Addition of Wollastonite Fibers to Calcium Phosphate Cement Increases Cell Viability and Stimulates Differentiation of Osteoblast-Like Cells

1Department of Structural and Functional Biology, Biology Institute, University of Campinas (UNICAMP), Campinas, SP, Brazil
2Department of Physiological Science, Biomaterials Laboratory, Pontifical Catholic University of Sao Paulo (PUC-SP), Sorocaba, SP, Brazil
3Bioceramics Laboratory, Science and Technology Institute, Federal University of São Paulo (UNIFESP), São José dos Campos, SP, Brazil
4Department of Physical Chemistry, Chemistry Institute, University of Campinas (UNICAMP), Campinas, SP, Brazil
5Department of Materials Engineering, Faculty of Mechanical Engineering, University of Campinas (UNICAMP), Campinas, SP, Brazil

Correspondence should be addressed to Juliana Almeida Domingues; moc.liamtoh@oib_dajadiemla

Received 21 March 2017; Revised 7 July 2017; Accepted 19 July 2017; Published 21 August 2017

Academic Editor: Silvia Scaglione

Copyright © 2017 Juliana Almeida Domingues et al. This is an open access article distributed under the Creative Commons Attribution License, which permits unrestricted use, distribution, and reproduction in any medium, provided the original work is properly cited.
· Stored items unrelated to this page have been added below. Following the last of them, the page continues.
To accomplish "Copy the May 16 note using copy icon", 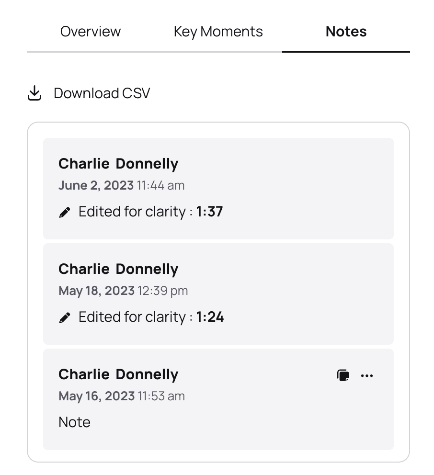I will pos(343,375).

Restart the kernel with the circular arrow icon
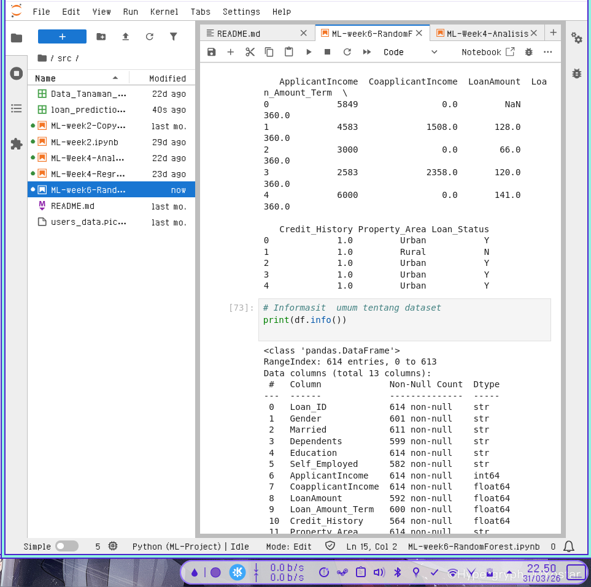coord(347,52)
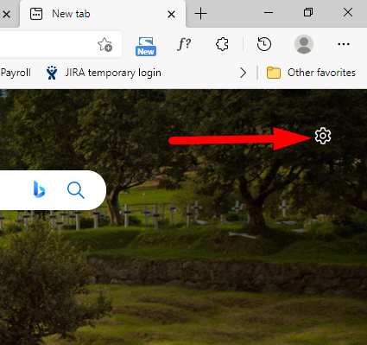Open a new tab with the plus button

click(x=200, y=14)
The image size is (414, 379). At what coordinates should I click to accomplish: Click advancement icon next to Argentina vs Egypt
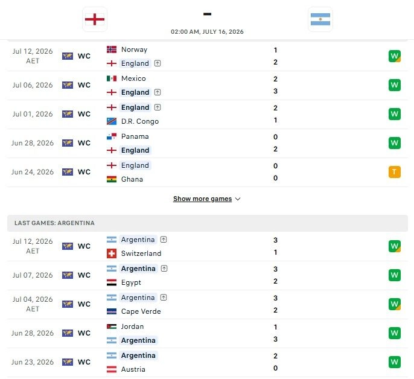click(164, 269)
Calcium phosphate cement (CPC) that is based on α-tricalcium phosphate (α-TCP) is considered desirable for bone tissue engineering because of its relatively rapid degradation properties. However, such cement is relatively weak, restricting its use to areas of low mechanical stress. Wollastonite fibers (WF) have been used to improve the mechanical strength of biomaterials. However, the biological properties of WF remain poorly understood. Here, we tested the response of osteoblast-like cells to being cultured on CPC reinforced with 5% of WF (CPC-WF). We found that both types of cement studied achieved an ion balance for calcium and phosphate after 3 days of immersion in culture medium and this allowed subsequent long-term cell culture. CPC-WF increased cell viability and stimulated cell differentiation, compared to nonreinforced CPC. We hypothesize that late silicon release by CPC-WF induces increased cell proliferation and differentiation. Based on our findings, we propose that CPC-WF is a promising material for bone tissue engineering applications.